Статья моя «Византизм и славянство» в первый раз была напечатана покойным Ос<ипом> Макс<имовичем> Бодянским в его «Чтениях в Имп<ераторском> обществе истории и древн<остей> российских», и, по обычаю этого специального издания, я получил в дар 300 экземпляров отдельных брошюр. По поводу этой-то брошюры г-н Страхов и написал в тогдашней петербургской консервативной газете «Русский мир» статью, которая и до сих пор служит мне нередко отрадой и опорой – среди недоброжелательства одних, равнодушия других и непонимания большинства.
Вот что говорит г-н Страхов{32} <…>.
Я выписываю все это из дорогой для меня статьи г-на Страхова… Выписываю… и дивлюсь!.. Зачем я это делаю? Для кого? Ведь и Вы, и г-н Астафьев – оба хорошо знакомы с моим трудом «Византизм и славянство». Я понимаю, впрочем, что чувства Ваши, при чтении этого труда моего, должны быть совершенно противоположны чувствам г-на Астафьева. Я понимаю, что Вам, Владимир Сергеевич, успех моей этой теории, ее популяризация не могли бы быть приятны; ибо русский «византизм» в религии есть не что иное, как то самое Восточное Православие, которое Вы в книге Вашей «La Russie et l'Eglise Universelle» называете <…>{33} и которого упорство может служить самой главной помехой воссоединению Церквей. Единственно похвальное в моей теории перед судом Вашим может быть только то, что я религиозное дело ставлю выше национального; но и тут одобрение Ваше должно, по духу сочинений Ваших, произноситься с большими, я думаю, оговорками?
Я понимаю также, что мысль, заключенная в моем выражении «византизм», не может нравиться славянофилам и патриотам того рода, для которых всем известное, обыкновенное, древнее (святоотеческое) Православие есть лишь нечто вроде приготовительной формы, долженствующей разрешиться просто-напросто в царство всеобщей любви и практической морали. Таково, по всем признакам, было мнение любвеобильного и лично почтенного разрушителя нашего, покойного Серг<ея> А<лександровича> Юрьева; и понятно, что в журнале, им основанном (в «Русской мысли»), даже и благоприятный мне библиограф счел нужным оговориться слегка насчет «византизма», не вдаваясь в щекотливые толкования. Сотрудники этого рода более или менее осторожных органов выучились давно писать между строчек.

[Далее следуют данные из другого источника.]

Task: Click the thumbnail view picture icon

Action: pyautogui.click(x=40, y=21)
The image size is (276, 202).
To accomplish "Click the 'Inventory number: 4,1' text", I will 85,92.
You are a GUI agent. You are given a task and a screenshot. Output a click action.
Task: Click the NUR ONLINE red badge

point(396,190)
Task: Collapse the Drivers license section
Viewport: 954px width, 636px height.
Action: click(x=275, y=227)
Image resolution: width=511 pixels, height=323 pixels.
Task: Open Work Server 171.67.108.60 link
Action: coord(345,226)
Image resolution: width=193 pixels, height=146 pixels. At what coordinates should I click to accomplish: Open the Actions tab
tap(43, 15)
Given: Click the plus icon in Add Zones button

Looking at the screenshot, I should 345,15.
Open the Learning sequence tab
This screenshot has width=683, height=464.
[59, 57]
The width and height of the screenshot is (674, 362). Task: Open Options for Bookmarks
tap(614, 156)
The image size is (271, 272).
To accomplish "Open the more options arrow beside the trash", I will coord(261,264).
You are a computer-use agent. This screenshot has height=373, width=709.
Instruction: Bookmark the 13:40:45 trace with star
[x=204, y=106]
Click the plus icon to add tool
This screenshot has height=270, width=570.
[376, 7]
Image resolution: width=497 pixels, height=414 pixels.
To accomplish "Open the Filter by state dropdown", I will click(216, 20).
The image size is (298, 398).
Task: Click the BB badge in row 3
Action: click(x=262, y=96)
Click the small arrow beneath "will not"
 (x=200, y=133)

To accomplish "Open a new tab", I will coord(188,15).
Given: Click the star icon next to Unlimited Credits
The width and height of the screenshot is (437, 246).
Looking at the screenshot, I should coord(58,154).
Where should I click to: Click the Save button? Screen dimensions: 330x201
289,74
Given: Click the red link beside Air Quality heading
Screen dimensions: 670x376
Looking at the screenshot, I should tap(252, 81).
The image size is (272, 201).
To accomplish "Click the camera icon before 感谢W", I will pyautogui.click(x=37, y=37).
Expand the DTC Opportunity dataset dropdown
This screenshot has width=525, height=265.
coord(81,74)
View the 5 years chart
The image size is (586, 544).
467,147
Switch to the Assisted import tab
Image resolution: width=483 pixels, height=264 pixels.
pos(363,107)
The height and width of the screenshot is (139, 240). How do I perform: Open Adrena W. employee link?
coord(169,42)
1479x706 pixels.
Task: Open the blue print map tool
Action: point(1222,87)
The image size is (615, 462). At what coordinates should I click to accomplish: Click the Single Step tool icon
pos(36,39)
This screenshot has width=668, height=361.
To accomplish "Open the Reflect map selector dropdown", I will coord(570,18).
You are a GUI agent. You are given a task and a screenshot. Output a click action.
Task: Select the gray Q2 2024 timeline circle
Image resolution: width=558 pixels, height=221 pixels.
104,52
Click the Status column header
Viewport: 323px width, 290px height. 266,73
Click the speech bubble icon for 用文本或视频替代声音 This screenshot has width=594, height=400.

Отчуждение Гилярова-Платонова от этого выражения менее понятно; ибо он против догмата никогда, кажется, ничего не писал, даже и намеками; обрядовую же сторону Православия видимо ценил. По каким побуждениям – не знаю наверное; по национальным ли только и эстетическим; или и по настоящим религиозным (т. е. по богобоязненности); думаю, что только по двум первым, а не по чисто религиозным; ибо очень немногие из этих людей <18>40-х годов умели стать твердой ногой – на лично религиозную почву. О «страхе Божием», например, ни один из них, даже и защищая веру, не позволял себе и заикнуться; а все только «истина» да «любовь» – вещи столь ненадежные и подозрительные в своей туманности.
У Гилярова-Платонова это враждебное отношение к слову «византизм» объясняется прежде всего складом его ума; тем, что он был мыслитель, вечно запутанный в тончайшей ткани своих собственных идей, и руководящую нить в разнообразном сплетеньи этих идей найти было у него очень трудно. То вдруг ему, вчера еще совсем восточно-православному человеку, чем-то помешают все четыре восточных патриарха, и он говорит, что эти престолы имели значение только при турках, и находит, что их надо уничтожить в случае падения Турции. Тогда как ему, человеку весьма ученому, было, разумеется, известно, что еще очень задолго до турецкого завоевания развитие церковной жизни потребовало созидания этих престолов. То он требует, чтобы духовное начальство наше разрешило священникам полную свободу личной проповеди, воображая, вероятно, при этом, что у многих священников найдется запас каких-то неслыханных идей и сил на службу Церкви; тогда как никакая Церковь, ни восточная, ни западная, ни армяно-грегорианская, допустить в собственных недрах своих подобной свободы не имеет даже права. Да и сверх того, вообще надо сознаться, что свобода сама по себе еще никакого содержания не дает.